**WHAT IS EXPECTED:** Once you have checked each line below, report only the number of lines that contain the word "computer".

_ _ _

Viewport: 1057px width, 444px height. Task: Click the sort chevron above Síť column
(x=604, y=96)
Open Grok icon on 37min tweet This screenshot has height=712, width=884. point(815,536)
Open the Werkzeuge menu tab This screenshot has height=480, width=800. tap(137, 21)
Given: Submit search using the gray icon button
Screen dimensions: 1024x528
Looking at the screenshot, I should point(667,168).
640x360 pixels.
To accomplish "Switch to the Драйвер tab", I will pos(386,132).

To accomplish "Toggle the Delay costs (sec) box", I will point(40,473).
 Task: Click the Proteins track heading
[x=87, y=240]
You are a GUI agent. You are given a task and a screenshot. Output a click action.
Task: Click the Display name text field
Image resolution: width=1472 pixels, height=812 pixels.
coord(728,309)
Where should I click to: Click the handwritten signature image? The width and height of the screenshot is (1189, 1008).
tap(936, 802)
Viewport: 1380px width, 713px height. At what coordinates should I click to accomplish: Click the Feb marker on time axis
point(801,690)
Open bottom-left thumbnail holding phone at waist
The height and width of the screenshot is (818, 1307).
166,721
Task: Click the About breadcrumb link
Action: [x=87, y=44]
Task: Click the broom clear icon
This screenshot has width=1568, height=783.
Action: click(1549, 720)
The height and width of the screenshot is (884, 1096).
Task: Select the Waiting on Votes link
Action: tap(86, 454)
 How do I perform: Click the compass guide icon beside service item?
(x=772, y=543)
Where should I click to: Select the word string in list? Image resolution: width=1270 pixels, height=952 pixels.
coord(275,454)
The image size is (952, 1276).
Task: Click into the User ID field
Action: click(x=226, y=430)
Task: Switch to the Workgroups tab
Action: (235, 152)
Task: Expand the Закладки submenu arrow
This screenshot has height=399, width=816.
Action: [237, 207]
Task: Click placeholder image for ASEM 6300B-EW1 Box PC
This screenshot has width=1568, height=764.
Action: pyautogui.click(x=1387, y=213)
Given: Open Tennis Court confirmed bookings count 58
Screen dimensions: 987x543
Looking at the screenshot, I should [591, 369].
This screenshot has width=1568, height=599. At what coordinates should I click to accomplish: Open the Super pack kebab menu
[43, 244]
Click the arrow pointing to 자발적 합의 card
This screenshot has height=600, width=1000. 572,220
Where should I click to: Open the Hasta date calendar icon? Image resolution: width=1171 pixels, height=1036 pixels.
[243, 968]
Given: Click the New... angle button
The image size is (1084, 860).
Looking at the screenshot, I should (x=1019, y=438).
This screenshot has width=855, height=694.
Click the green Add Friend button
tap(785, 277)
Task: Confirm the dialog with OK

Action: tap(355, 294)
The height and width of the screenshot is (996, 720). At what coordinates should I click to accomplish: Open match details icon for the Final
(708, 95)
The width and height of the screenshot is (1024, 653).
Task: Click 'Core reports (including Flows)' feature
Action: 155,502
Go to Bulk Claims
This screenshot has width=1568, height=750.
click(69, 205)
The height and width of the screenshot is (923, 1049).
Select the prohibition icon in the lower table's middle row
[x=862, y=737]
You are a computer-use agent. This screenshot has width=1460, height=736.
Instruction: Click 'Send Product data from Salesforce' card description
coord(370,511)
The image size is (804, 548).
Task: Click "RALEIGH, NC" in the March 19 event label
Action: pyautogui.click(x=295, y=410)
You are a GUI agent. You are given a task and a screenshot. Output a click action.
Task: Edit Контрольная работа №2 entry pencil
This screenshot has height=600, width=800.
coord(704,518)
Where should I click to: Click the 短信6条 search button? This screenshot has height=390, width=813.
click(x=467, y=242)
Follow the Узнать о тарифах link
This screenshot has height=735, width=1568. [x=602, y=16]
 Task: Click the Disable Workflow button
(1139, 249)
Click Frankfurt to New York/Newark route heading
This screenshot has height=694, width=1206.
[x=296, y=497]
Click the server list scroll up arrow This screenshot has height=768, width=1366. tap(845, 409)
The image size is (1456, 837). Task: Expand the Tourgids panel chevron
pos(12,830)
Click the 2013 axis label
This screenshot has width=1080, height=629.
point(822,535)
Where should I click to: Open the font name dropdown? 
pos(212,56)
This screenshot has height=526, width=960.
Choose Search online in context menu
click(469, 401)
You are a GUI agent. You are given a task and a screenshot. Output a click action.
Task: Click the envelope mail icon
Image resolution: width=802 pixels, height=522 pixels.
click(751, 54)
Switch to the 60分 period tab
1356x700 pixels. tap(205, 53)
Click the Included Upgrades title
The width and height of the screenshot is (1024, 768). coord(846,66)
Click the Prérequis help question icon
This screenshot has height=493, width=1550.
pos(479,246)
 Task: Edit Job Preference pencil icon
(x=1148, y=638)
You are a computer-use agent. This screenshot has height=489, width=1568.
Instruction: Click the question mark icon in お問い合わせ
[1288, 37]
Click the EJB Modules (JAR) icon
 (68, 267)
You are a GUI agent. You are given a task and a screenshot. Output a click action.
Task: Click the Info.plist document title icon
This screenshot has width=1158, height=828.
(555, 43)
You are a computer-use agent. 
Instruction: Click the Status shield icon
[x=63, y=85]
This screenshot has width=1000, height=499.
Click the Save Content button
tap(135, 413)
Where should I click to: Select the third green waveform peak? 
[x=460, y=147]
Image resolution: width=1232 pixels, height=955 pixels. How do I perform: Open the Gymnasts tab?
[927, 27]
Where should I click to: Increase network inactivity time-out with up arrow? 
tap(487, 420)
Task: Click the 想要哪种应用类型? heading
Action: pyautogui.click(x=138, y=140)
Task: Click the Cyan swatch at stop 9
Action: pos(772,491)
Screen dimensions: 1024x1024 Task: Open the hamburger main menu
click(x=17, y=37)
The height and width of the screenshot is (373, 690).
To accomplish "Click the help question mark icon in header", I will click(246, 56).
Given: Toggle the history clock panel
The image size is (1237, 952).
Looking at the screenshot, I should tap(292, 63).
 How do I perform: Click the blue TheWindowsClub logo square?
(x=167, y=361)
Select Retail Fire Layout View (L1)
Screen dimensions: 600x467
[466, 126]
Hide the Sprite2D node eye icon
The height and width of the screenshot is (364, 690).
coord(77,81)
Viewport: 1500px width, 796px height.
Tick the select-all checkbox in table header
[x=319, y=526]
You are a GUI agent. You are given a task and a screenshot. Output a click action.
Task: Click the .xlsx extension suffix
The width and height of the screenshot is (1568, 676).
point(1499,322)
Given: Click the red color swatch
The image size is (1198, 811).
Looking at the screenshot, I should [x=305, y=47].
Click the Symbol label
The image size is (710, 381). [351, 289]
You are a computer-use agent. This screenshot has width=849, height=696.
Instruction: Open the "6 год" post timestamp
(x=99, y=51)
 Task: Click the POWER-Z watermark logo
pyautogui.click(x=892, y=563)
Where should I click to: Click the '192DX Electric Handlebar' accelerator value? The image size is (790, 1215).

_ _ _

**ANSWER TO THIS EXERCISE:** 4